Platón, muy lúcidamente, tras desechar el juramento para los pleitos privados, concluye que: “prestará juramento el juez cuando vaya a impartir justicia; lo mismo hará el que proponga a alguien para un cargo público (…)”-1988, 516-. De pura lógica. Lo contrario es privar de todo valor al acto solemne. Supongamos que el Presidente de los Estados Unidos jurase por imperativo legal. Sin duda, sus compatriotas lo motejarían de traidor. O, desde otra perspectiva, ¿quién se confiaría a un médico cuyo juramento hipocrático estuviese adornado con semejante coletilla?

 

Aventurémonos en una reflexión exclusivamente desde el Derecho. El juramento es un acto jurídico que, cuando se conforma válidamente, despliega los efectos que le son inherentes. En este caso, la adquisición de la condición de Diputado. No obstante, los actos sin causa o con causa ilícita, tal como prescribe el artículo 1275 del Código Civil son nulos.
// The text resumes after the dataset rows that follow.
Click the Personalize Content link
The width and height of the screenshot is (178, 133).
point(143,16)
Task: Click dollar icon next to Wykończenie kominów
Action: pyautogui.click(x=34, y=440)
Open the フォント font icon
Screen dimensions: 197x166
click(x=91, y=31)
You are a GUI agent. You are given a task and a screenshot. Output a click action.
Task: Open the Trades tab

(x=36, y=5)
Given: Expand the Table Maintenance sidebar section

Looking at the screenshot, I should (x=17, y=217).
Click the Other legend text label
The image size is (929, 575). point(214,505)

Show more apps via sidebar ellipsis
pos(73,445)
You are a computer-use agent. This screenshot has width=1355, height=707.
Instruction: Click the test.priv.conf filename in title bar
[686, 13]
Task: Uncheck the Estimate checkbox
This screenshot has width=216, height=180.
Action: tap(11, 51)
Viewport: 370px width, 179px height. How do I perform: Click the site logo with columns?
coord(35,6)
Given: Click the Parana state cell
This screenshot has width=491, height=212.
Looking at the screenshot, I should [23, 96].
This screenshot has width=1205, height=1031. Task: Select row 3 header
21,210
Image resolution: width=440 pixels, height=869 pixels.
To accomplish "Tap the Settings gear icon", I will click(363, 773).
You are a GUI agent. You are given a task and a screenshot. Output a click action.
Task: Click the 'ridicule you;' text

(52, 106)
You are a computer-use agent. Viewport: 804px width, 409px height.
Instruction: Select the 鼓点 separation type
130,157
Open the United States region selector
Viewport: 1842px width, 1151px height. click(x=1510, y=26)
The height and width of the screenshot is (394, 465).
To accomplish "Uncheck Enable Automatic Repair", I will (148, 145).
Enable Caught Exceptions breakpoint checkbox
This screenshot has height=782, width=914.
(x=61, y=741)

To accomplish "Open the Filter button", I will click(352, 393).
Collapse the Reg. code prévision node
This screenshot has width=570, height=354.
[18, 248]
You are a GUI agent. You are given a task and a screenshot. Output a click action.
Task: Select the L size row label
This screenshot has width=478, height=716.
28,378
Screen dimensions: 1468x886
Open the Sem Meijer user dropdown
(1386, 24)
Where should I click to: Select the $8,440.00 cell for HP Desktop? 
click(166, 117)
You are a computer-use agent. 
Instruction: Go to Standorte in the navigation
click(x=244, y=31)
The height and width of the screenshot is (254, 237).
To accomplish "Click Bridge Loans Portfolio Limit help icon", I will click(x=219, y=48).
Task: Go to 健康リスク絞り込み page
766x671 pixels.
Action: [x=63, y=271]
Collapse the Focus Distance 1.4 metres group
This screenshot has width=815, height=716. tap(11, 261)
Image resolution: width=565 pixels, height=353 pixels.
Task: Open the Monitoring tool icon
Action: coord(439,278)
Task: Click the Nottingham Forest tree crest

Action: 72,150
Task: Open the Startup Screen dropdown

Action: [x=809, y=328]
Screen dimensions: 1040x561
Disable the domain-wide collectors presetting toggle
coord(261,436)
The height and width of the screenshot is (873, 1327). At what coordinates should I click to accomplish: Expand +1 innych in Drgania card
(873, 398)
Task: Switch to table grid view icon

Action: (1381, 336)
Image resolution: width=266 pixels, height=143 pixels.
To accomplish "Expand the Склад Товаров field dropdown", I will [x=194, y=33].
Y la causa es nula cuando se opone a las leyes o a la moral. El que jura por imperativo legal causaliza motivos ilícitos. No porque sea ilegal su aspiración de reformar el sistema normativo vigente, sino porque se aparta de la finalidad objetiva que da sentido al acto. Esto es, el compromiso personal que se le exige, aunque sea solamente en el plano simbólico. Y ese compromiso lo está traicionando. Aquí las “leyes” no se conciben como un singular producto positivo, sino como la plasmación de los principios que inspiran el ordenamiento jurídico, que no son otros sino el de la asunción sin reservas de la Carta Magna española. Ergo, el juramento por imperativo legal es nulo.

 

Sería necesario, consecuentemente, que de lege ferenda, se corrigiese la disfunción creada por el Tribunal Constitucional, merced a una reforma legal que suprima esta tragicomedia. Mientras tanto, el panorama, como se decía, es aterrador. La infidelidad institucional alojada en el tuétano del esqueleto del Estado, cuál carcoma que corroe las vigas del edificio constitucional. Quién sabe si la mayoría de las dolencias que sufre el País Vasco no derivarán de esta infección originaria, deslealtad a las más elementales expectativas de los ciudadanos.